Storia

Mohammad Ali, il pugile che «usò» la sua grandezza per i diritti degli altri

4 Giugno 2016

Difficile credere che sia morto un immortale come Maohammad Ali, l’uomo ch’ebbe due nomi altrettanto famosi a cavallo tra quella America tormentata e una nuova vita scandalosa che allora improvvisamente impose al mondo attraverso l’identità musulmana. La prima questione da porsi, adesso che lui, il più grande atleta di sempre, non c’è più, è estremamente semplice: sarebbe possibile oggi un cambio di identità di quella portata senza pagare  alla società un dazio insostenibile? Nessuno si è mai traghettato così «semplicemente» da Cassius Clay che era, a quel nuovo pugile altrettanto e molto più consapevole che poi divenne, con l’impetuosità di una leggenda costruita sull’impresa sportiva e umana. Perché non sarebbe onesto dimenticare che è sempre di pugni tirati su un ring che stiamo parlando, quando la boxe era l’arte nobile di sopravvivere al proprio destino, prima ancora che di imparare la leggerezza e la terribilità dello scontro fisico su un quadrato dalle corde tese.

Dovremmo proprio parlare di leggerezza quando parliamo di Ali e non solo perchè   su quel perimetro impalpabile e avvolgente ch’erano i suoi modi “gentili” di circuire l’avversario costruì la sua leggenda di pugile, ma soprattutto perchè fu in grado di non abbandonare mai, anche nei momenti più drammatici di quella America in cerca di diritti, quella «alternativa» che lo sport magicamente ti offre anche attraverso i suoi gesti più estremi. Che è poi mettere insieme l’impresa sportiva con la rivendicazione sociale, una sorta di miracolo laico che solo un santone del ring e della vita come Ali poté incarnare in modo plastico, lasciando consapevolmente il ring per il rifiuto del Vietnam. Essendo credibile soprattutto, e trasformandosi in un’icona ovviamente per i neri, ma trascinando in quell’avventura interi eserciti di ragazzi bianchi che gli riconobbero una primazia del gesto di rottura all’interno del paludatissimo mondo dello sport e del pugilato miliardario in particolare.

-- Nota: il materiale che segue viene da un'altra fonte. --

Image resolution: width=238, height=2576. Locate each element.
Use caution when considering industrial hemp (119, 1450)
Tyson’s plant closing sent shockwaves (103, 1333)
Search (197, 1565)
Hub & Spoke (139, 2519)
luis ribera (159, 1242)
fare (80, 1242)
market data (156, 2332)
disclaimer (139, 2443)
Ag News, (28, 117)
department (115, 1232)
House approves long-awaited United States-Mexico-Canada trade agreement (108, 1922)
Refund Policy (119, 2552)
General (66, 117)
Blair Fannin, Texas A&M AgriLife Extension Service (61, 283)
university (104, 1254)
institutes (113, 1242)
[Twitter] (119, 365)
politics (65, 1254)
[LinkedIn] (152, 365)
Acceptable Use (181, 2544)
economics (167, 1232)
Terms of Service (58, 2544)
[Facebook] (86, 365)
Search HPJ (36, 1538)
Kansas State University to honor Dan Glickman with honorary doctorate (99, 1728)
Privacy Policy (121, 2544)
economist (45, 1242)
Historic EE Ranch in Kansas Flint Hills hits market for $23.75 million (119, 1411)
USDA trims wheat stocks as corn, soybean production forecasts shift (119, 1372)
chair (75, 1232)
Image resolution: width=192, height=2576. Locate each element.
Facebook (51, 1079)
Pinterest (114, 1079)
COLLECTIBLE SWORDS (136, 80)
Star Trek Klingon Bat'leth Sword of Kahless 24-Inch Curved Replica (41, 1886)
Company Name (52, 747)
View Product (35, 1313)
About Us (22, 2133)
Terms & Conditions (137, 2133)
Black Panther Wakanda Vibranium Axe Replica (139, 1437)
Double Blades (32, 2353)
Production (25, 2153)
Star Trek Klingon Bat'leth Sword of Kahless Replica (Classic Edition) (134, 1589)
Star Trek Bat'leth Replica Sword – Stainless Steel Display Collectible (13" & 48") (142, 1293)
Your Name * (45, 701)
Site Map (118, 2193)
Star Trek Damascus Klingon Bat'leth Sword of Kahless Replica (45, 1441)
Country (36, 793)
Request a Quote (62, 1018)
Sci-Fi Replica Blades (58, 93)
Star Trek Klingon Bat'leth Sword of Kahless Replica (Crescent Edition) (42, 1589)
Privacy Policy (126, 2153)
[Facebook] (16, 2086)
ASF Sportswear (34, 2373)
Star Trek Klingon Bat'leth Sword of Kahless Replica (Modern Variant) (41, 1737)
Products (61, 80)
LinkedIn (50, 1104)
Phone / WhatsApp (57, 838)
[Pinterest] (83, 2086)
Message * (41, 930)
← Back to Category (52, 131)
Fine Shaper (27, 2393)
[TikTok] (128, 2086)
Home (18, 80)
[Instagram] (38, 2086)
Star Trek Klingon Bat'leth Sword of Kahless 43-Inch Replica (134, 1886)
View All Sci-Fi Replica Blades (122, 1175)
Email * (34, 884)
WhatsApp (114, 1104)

Se solo pensate al suo capolavoro del ’74 a Kinshasa. Che solo a impresa terminata divenne veramente sportivo, quando sospinto dagli spettatori che aveva portato dalla  sua nei mesi precedenti – «Ali, bomaye!», Ali uccidilo, – egli riuscì nell’impresa di riprendersi il titolo scaraventando al tappeto all’ottava ripresa quella montagna di George Foreman. Quell’incontro, soprattutto la preparazione a quell’incontro, costituirono il punto centrale dell’impresa sportiva e sociale di Ali, quando gli riuscì  cinicamente di capolvolgere l’assunto secondo cui ogni nero è fratello di un nero. No. Lui pose la prima pietra a una via del tutto originale, consegnando Foreman, ch’era meno scaltro e pronto di lui, alle sirene molli del capitalismo, lo accusò d’essere un nero al servizio dei bianchi, e così riportando su di sè l’intera attenzione di chi – vessato – crede nei diritti delle minoranze e nel sacrificio di chi si batte per ottenerli. Fu così che gli zairesi, sotto il regime di Mobutu, presero le sue parti sospingendolo a una vittoria memorabile. (Norman Mailer fu uno splendido narratore in «Quando eravamo re»).

Ci ha lasciato davvero il più grande di sempre. Quell’atleta, quell’uomo, che sarà giusto raccontare ai più piccoli perchè possano comprendere dove lo sport e la vita dei diritti comabaciano perfettamente, sino a non rendere più distinguibile l’uno dall’altra.